I was debugging a production issue last week. A user reported that their checkout was taking over 30 seconds. I had logs from the API gateway, the order service, and the database. Each log file said everything was fine. Yet, the user was stuck waiting. I couldn’t see the forest for the trees. That moment made me realize: in a world of microservices, logs are not enough. We need a map. We need to see the entire journey of a single request as it hops between services. This is why I want to talk about building a map for your distributed system using distributed tracing. Let’s build that map together.
Think of your application as a busy city. Logs are like individual security camera feeds from different streets. They show activity, but they don’t show you how a single car got from the highway to a specific parking garage. Distributed tracing gives you that car’s entire GPS route. It connects the dots. For anyone building with microservices, serverless functions, or any system where work is split up, this visibility is not a luxury; it’s a necessity for sanity and performance.
So, how do we start drawing this map? We need a standard way to instrument our code, a place to store all the route data, and a way to visualize it. This is where a stack like OpenTelemetry, Grafana Tempo, and Grafana comes in. And I’m choosing Bun as our runtime because its speed means adding this observability layer has a minimal impact on our application’s performance. Less overhead for more insight is always a good trade.
Let’s set up our observability backend first. We’ll use Docker Compose to run Grafana Tempo for storing traces and Grafana for viewing them. Why start here? Because it’s easier to send data to a system that’s already waiting. Create a docker-compose.yml file. We’ll define services for Tempo and Grafana. Tempo will listen for trace data on port 4318, and Grafana will run on port 3100.
# docker-compose.yml
version: '3.8'
services:
tempo:
image: grafana/tempo:latest
command: ["-config.file=/etc/tempo.yaml"]
volumes:
- ./tempo.yaml:/etc/tempo.yaml
ports:
- "4318:4318" # For receiving trace data
- "3200:3200" # For querying traces
grafana:
image: grafana/grafana:latest
ports:
- "3100:3000"
environment:
- GF_AUTH_ANONYMOUS_ENABLED=true
Next, we need a simple configuration file for Tempo to tell it how to store the data. Create a file called tempo.yaml. This basic setup uses local storage, which is fine for our tutorial.

[Records for locating displayed items]
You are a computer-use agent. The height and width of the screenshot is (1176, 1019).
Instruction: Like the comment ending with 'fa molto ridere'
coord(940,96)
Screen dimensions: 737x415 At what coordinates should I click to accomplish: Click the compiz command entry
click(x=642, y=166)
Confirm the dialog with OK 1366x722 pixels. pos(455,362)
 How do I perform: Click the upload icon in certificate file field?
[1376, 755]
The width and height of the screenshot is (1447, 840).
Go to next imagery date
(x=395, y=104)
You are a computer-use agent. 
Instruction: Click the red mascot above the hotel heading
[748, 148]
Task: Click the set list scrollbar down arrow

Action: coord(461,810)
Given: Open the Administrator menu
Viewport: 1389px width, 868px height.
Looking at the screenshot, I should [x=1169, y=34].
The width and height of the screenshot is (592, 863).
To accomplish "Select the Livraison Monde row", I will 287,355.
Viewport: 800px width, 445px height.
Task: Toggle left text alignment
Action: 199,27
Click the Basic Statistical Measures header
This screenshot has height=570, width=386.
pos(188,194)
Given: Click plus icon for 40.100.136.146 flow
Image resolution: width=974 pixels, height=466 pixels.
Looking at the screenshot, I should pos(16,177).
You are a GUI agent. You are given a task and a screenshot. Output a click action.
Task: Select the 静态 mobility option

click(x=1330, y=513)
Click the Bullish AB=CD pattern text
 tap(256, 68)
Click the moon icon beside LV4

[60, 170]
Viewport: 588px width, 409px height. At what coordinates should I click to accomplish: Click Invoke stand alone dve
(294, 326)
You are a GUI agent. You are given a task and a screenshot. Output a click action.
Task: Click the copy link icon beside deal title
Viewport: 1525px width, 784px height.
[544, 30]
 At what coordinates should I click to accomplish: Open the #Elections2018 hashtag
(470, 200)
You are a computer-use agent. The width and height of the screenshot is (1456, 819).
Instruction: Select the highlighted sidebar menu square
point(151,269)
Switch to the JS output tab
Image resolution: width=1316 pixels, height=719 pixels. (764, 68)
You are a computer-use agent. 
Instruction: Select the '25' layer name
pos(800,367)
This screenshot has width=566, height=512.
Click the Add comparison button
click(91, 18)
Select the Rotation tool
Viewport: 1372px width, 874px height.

▸ STATED EXERCISE 1
Answer these questions using the distributed tracing tutorial:
(a) How long was the user's checkout taking in the production issue?
(b) On which port will Tempo listen for trace data?
(c) What kind of storage does the basic Tempo setup use?
▸ STATED EXERCISE 2
Extend the distributed tracing tutorial past its final sentence, keeping its voice and its step-by-step approach.

▸ TASK OUTPUT 1
(a) Over 30 seconds.
(b) Port 4318.
(c) Local storage.

▸ TASK OUTPUT 2
# tempo.yaml
server:
http_listen_port: 3200
distributor:
receivers:
otlp:
protocols:
http:
storage:
trace:
backend: local
local:
path: /tmp/tempo/traces
Run docker-compose up -d in your terminal. In a moment, you’ll have Tempo and Grafana running. You can open Grafana at http://localhost:3100. The default login is admin for both username and password. We’ll configure it to talk to Tempo later. Now, we have a destination for our traces.
With our storage ready, let’s instrument a Bun application. Create a new project with bun init. We’ll need the OpenTelemetry packages. OpenTelemetry is the standard for generating and collecting telemetry data like traces and metrics. Install the necessary packages.
bun add @opentelemetry/sdk-node @opentelemetry/auto-instrumentations-node @opentelemetry/exporter-trace-otlp-http
Now, let’s create the core setup. The key file will initialize the OpenTelemetry Node SDK. This SDK will automatically instrument common modules like http and fetch. Create a file named tracing.js.
// tracing.js
import { NodeSDK } from '@opentelemetry/sdk-node';
import { OTLPTraceExporter } from '@opentelemetry/exporter-trace-otlp-http';
import { getNodeAutoInstrumentations } from '@opentelemetry/auto-instrumentations-node';
import { Resource } from '@opentelemetry/resources';
import { SemanticResourceAttributes } from '@opentelemetry/semantic-conventions';
const sdk = new NodeSDK({
resource: new Resource({
[SemanticResourceAttributes.SERVICE_NAME]: 'my-bun-service',
}),
traceExporter: new OTLPTraceExporter({
url: 'http://localhost:4318/v1/traces',
}),
instrumentations: [getNodeAutoInstrumentations()],
});
sdk.start();
console.log('Tracing initialized');
How do we use this? We need to run this setup code before our application starts. The easiest way is to use the --require flag with Bun. Create a simple HTTP server in index.js.
// index.js
import { serve } from 'bun';
const server = serve({
port: 3000,
async fetch(request) {
// Simulate some work
await Bun.sleep(50);
const response = await fetch('https://api.github.com');
await Bun.sleep(30);
return new Response('Hello, traced world!');
},
});
console.log(`Server running on ${server.url}`);
Now, run your application with the tracing initialization required first.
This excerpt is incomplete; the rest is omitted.